**Exercise details:**
Copy out every line of the data where the word "agent" is found.
BEGIN
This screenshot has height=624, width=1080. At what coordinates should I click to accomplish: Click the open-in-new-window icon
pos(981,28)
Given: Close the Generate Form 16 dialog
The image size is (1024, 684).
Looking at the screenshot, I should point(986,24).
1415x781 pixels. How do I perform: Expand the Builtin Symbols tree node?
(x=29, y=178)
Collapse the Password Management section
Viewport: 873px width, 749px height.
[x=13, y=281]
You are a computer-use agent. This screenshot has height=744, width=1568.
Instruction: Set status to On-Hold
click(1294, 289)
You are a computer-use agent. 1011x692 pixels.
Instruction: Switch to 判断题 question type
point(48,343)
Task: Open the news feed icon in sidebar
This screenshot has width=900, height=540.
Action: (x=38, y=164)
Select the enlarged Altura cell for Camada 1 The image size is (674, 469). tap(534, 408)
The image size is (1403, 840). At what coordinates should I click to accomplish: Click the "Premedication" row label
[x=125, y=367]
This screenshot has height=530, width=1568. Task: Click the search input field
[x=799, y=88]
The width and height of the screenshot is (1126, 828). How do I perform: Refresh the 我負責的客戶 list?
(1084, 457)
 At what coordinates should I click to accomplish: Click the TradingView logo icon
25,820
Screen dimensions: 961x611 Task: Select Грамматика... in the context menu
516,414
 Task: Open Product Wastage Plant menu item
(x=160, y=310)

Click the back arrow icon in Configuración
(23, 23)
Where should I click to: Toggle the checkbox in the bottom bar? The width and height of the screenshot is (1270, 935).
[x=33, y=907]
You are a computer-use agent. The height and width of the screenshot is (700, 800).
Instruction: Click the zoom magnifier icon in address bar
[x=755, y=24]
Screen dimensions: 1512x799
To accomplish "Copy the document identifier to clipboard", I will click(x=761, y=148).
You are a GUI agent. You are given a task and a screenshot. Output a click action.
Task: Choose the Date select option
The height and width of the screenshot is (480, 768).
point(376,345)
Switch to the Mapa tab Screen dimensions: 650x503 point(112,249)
END
**Your response:**
You are a computer-use agent. This screenshot has height=744, width=1568.
You are a computer-use agent. 1011x692 pixels.
You are a computer-use agent. The height and width of the screenshot is (700, 800).
You are a GUI agent. You are given a task and a screenshot. Output a click action.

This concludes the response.